Shot down in August 1940, this Dornier's historical importance is immense as the recovered aircraft is the world's only surviving example of the type, despite the fact that more than 1,500 airframes were manufactured.
The most numerous model was the Do-17Z-2, operated by a crew of four and carrying a maximum bomb load of 2,000lbs. Over 400 Do-17 participated in the Battle of Britain during the course of which nearly 200 examples were destroyed, and research by the Air Historical Branch and the RAF Museum suggests that the wreck is a Do-17-Z2 lost on 26 August 1940, the height of the Battle of Britain
Robin Southwell, CEO of EADS UK, made the presentation to Peter Dye, Director of the RAF Museum, alongside Air Chief Marshal Sir Stephen Dalton, Chief of the Air Staff.

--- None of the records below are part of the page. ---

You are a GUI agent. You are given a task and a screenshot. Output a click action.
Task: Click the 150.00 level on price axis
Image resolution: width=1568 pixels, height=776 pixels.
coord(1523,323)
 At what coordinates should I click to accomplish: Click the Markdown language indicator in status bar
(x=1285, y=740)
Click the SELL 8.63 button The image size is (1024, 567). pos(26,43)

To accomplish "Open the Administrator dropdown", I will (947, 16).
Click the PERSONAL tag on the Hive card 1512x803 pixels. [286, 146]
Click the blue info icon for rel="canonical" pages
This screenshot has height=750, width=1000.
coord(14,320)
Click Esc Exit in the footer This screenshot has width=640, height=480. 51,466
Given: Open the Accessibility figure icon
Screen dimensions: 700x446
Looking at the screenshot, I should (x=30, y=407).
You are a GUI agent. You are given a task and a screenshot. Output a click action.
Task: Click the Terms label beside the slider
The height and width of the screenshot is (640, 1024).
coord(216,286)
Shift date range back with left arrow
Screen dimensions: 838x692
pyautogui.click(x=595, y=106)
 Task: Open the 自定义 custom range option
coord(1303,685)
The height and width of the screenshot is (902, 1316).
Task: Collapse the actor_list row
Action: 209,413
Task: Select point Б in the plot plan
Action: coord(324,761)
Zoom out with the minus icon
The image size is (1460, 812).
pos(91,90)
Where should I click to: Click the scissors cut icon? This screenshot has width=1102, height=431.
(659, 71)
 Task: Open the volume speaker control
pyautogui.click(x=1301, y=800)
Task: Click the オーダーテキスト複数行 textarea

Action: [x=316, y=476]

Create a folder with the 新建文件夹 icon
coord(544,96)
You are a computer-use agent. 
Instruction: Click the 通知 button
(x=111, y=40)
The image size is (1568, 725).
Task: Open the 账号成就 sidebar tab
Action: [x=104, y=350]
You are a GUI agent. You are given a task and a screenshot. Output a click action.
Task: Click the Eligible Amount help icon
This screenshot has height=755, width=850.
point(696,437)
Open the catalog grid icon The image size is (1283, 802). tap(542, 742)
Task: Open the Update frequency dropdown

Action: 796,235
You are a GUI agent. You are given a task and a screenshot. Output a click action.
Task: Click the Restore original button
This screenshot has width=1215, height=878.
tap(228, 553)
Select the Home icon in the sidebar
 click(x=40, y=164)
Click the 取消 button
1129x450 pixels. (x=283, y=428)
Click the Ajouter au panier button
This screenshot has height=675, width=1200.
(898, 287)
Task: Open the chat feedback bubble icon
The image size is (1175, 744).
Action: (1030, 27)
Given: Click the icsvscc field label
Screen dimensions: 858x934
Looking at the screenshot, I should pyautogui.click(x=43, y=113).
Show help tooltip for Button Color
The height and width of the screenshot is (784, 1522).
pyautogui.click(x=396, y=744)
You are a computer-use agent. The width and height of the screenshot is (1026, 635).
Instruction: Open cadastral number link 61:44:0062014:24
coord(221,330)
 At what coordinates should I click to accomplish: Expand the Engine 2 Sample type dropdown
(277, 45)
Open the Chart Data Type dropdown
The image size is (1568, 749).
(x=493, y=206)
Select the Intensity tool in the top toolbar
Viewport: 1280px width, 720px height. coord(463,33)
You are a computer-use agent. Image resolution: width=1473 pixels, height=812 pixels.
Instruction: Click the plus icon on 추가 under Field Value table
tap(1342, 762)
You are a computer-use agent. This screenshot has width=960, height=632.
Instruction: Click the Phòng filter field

Speaking after the presentation, Robin Southwell said: "Now that the aircraft has been recovered from the water, we can see not just that it is in remarkable condition, but how much work needs to be done, and to do that we need to understand how the aircraft was constructed in the first place.
"EADS has access to more than 7,000 drawings which would actually enable the aircraft to be built from scratch, and these are the first 2,500 of those drawings, and should help us restore the aircraft to as close to its original state as we can.
"The work of the RAF Museum is absolutely vital. You cannot decide where you are going unless you know where you have come from. The aerospace industry is all about knowledge, and then applying that knowledge innovatively.”